A library of common chord changes that play behind a full rhythm section, so you're locking basslines into real harmonic movement instead of counting bars out over silence.

~5 min read

Knowing where a progression goes and locking into it while a band is moving are two different skills, and most practice tools only train the first one. Progressions is built around the second. Every progression here — a 12-bar blues shuffle, a ii-V-I jazz turnaround, the pop I-V-vi-IV, an Andalusian minor cadence, and more — plays with a real rhythm section behind it, so tracking the changes becomes something your ears and hands do together, not something you count out in your head.

The progression library

Progressions opens on a scrollable list: a key row up top that scrolls through all twelve keys, a Full band/Click toggle next to it, then a stack of cards — one per progression. Each card lays out its chord blocks in order, its genre, and its tempo, and every block is colored by harmonic role — tonic, subdominant, or dominant — instead of just labeled with a letter name. Tap a card's inline play button and the full band starts right there in the list, no need to open the progression first just to hear it. Heart a card and it jumps to the top of the list next time you're back.

Progressions library, key row and Full band/Click toggle at top, chord blocks colored by role, one card's inline play button active
Progressions library, key row and toggle, one card's play button active

Worth knowing: coloring by role instead of by chord name is deliberate. A ii-V-I in G and a ii-V-I in D use different letters but the same underlying shape — subdominant into dominant into tonic. Once you're reading role instead of names, that shape jumps out across every key, which is most of what makes a progression like this worth learning in the first place.

Practicing a progression

Tap into a card and it opens full-screen, one progression at a time. A key row up top lets you transpose without stopping playback. Below it, every chord in the progression sits in a grid with a NOW badge that tracks the live one as the band plays through — chords you've already passed dim out, so your eye stays on what's coming. Under that, a current-chord panel shows a four-string diagram for whatever chord is live, plus its name and Roman numeral (a handful of jazzier voicings fall back to name-only when there's no cataloged diagram for that exact shape). A rhythm strip suggests a down/up picking pattern for the feel — straight eighths for most progressions, a quarter-note pulse for the swung ones — and a scale-to-practice panel toggles between the progression's matching scale (blues for the 12-bar, natural minor for the minor cadences, major for the rest) and its relative pentatonic, mapped across the neck if you'd rather solo over the changes than play them straight. Tempo and swing controls stay within reach the whole time — swing only shows up on the progressions that actually swing.
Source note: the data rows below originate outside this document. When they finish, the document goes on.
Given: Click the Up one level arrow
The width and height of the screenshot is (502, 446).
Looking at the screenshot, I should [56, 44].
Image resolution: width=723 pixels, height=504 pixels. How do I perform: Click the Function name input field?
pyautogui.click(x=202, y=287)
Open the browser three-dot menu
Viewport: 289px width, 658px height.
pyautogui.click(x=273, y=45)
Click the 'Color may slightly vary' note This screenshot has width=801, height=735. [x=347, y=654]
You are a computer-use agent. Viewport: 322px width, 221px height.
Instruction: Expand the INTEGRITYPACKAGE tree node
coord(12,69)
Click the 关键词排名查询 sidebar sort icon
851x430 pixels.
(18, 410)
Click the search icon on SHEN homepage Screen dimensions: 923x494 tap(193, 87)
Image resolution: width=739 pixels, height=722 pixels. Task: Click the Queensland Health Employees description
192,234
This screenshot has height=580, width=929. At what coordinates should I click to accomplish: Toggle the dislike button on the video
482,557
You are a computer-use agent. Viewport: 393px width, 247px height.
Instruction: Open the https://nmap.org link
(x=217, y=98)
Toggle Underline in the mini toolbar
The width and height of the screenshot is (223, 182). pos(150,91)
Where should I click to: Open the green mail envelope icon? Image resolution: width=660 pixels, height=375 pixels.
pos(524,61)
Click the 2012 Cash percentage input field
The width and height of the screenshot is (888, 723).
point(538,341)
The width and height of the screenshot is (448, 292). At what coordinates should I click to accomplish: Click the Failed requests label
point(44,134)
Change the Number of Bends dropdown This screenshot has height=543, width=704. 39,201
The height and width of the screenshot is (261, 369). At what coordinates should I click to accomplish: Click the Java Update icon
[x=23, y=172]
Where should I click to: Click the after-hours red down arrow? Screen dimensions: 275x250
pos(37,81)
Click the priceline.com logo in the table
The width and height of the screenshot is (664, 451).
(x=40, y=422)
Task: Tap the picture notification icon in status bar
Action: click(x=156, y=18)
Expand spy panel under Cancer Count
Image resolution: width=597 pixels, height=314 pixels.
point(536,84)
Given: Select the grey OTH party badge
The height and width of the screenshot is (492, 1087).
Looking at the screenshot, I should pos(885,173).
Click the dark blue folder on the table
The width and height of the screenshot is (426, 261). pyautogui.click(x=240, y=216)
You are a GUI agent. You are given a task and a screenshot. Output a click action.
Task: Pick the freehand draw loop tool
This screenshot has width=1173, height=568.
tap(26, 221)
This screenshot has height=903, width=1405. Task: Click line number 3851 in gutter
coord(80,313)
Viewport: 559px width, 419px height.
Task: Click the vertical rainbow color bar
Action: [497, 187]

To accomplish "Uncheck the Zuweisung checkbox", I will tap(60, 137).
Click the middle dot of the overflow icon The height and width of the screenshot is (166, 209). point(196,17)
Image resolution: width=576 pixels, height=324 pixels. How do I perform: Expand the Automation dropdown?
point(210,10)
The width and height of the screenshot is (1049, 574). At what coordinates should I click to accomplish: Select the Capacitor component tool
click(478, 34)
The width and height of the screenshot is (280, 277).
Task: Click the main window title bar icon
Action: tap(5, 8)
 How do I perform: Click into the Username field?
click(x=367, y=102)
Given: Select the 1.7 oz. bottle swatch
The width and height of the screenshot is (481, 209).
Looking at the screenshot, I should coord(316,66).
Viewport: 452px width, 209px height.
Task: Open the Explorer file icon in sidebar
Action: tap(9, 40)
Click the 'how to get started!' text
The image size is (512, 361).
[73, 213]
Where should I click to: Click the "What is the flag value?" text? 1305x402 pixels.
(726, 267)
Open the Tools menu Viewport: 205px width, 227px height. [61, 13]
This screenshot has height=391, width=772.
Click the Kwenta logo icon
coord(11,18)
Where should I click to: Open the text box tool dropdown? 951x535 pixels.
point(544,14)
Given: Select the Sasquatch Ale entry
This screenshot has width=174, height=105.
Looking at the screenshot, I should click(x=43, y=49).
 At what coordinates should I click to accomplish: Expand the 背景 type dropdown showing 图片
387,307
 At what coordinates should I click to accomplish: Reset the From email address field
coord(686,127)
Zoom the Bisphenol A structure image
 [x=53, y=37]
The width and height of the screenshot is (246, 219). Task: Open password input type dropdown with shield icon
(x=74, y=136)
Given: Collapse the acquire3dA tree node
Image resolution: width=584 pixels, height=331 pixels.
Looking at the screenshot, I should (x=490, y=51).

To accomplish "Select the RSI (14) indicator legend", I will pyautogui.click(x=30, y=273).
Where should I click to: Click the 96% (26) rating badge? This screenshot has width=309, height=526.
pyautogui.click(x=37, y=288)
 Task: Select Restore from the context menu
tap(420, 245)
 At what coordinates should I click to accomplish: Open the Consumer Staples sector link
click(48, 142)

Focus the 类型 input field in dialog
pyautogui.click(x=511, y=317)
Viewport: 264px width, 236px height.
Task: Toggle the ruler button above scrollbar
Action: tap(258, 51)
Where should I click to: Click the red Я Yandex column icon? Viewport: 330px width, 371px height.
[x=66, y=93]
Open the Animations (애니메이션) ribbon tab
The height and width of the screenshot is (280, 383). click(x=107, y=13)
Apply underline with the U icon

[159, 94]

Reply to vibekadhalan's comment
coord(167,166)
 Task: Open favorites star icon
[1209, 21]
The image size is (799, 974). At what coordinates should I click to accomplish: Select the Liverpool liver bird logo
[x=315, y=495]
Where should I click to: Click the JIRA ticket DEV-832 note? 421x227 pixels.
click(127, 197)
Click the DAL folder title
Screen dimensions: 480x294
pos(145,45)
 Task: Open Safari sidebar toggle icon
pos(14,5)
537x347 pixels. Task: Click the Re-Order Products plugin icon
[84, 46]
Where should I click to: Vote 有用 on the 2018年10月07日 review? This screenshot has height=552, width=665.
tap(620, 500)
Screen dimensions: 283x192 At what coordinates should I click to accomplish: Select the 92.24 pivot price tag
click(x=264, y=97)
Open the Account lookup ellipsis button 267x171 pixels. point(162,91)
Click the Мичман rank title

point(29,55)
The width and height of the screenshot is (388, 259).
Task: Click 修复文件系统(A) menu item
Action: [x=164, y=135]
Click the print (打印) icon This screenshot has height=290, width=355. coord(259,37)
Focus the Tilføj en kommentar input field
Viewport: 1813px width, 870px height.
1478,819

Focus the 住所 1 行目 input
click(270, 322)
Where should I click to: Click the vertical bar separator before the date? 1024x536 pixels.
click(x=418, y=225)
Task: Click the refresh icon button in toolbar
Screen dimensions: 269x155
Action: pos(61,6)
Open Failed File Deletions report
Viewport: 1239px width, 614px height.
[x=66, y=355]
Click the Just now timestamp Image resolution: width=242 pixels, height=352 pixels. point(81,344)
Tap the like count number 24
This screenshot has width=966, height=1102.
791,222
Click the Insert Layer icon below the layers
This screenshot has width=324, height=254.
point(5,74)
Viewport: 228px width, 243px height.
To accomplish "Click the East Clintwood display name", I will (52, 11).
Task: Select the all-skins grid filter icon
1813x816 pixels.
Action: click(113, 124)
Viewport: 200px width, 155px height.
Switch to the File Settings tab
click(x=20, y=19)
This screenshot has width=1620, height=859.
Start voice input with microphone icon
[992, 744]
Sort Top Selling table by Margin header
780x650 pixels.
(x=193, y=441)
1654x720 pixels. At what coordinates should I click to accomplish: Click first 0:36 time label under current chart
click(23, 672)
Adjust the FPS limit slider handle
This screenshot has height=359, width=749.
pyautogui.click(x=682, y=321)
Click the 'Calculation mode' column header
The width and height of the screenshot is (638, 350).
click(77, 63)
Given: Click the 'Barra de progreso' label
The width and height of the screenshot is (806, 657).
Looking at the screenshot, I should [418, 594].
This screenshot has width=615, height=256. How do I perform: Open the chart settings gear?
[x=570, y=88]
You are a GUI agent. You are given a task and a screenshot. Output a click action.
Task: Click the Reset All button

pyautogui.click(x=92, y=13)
Progression practice screen, 12-bar blues, NOW badge active mid-chord, current-chord diagram and rhythm strip visible
Progression practice screen, 12-bar blues, NOW badge active

Build your own

If the library doesn't have the change you're after, build it. A Build a progression entry sits right in the list, above the bundled cards — tap it and pick chords, stack them in the order you want, set a tempo, and save. A custom progression isn't a lesser copy of the bundled ones: it plays with the same full-band backing and transposes with the key row exactly like anything already in the library.

Anything you build shows up in its own Your progressions section above the bundled list, with an edit/delete menu in place of the heart the bundled cards use. Delete asks you to confirm first — hand-built progressions don't have a Recently Deleted safety net the way songs and ideas do, so once it's gone, it's gone.

Build-a-progression sheet, chords stacked, tempo set
Build-a-progression sheet, chords stacked, tempo set

Full band or just a click

Every progression, bundled or your own, plays two ways: the full drums/bass/keys arrangement, or a plain metronome click with the chords still advancing on schedule. The band's reference bass line is there so you can hear exactly where the root sits under each chord while the changes are still new — it's a guide, not something you're meant to double. Switch to Click once you don't need that anymore, and you're the only bass in the room.